Dataset entries:
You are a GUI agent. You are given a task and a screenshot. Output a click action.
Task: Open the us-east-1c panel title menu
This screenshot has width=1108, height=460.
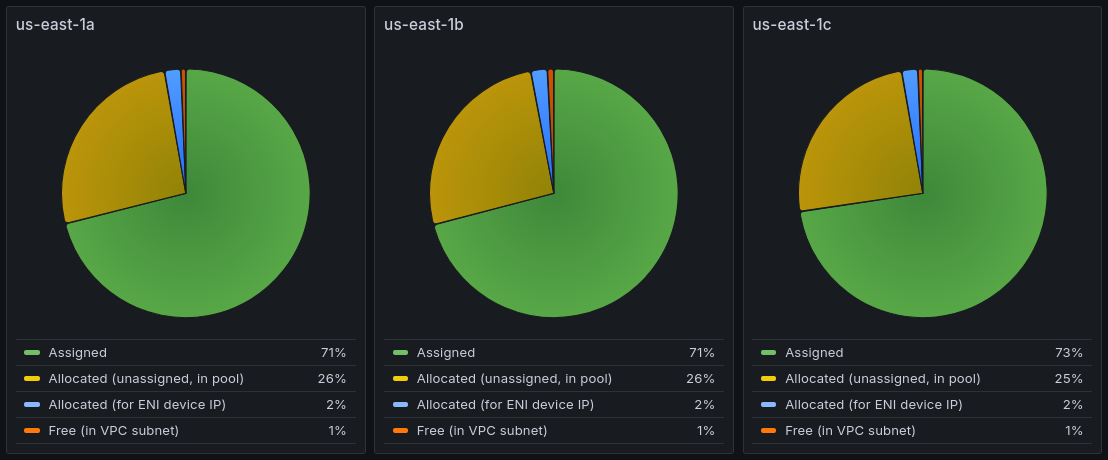click(791, 25)
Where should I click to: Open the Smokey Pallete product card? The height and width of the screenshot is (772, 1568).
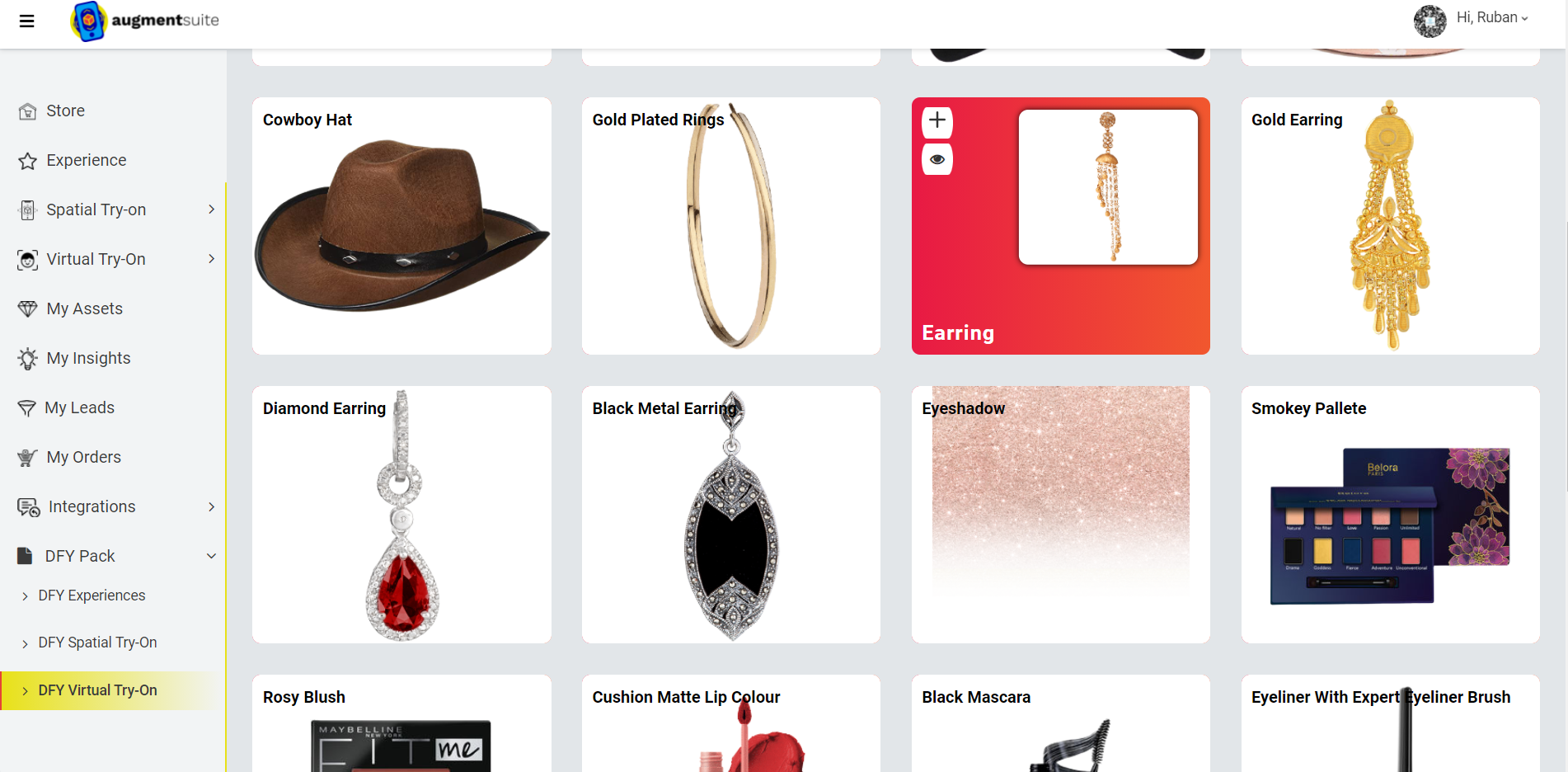click(1390, 515)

▶ What you need to do
Only exact duplicates of the lines from the one containing "Where should I" through the final line of the entries, both included, are needed, with pictures left out.

▶ Your response
Where should I click to: Open the Smokey Pallete product card? The height and width of the screenshot is (772, 1568).
click(1390, 515)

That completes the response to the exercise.